=== Section Start ===

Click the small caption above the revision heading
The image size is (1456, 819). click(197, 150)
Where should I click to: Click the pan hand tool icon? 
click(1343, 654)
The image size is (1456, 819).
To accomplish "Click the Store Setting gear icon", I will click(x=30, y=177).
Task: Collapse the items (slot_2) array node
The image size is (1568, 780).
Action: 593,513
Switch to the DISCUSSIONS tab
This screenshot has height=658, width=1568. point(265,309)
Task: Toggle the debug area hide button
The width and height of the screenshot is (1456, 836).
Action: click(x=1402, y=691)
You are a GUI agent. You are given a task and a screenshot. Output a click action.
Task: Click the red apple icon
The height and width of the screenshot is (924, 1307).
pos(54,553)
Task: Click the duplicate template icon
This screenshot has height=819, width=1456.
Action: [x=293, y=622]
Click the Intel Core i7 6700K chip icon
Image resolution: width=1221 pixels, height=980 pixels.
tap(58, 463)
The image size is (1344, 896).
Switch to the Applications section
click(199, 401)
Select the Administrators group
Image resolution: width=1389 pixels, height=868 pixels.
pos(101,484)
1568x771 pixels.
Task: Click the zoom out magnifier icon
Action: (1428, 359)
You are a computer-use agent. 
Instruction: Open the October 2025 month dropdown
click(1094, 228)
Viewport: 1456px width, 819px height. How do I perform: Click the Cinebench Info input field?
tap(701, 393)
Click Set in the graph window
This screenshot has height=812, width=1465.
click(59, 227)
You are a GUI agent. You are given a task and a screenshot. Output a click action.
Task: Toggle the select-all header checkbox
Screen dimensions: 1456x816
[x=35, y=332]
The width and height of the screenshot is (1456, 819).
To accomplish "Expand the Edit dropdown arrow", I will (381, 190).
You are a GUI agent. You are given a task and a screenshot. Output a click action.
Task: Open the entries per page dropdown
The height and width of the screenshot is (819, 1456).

=== Section End ===

**Problem description:**
Within the data above, find the lines that contain the word "Toggle" and copy each of them.

**Finished exercise:**
Task: Toggle the debug area hide button
Task: Toggle the select-all header checkbox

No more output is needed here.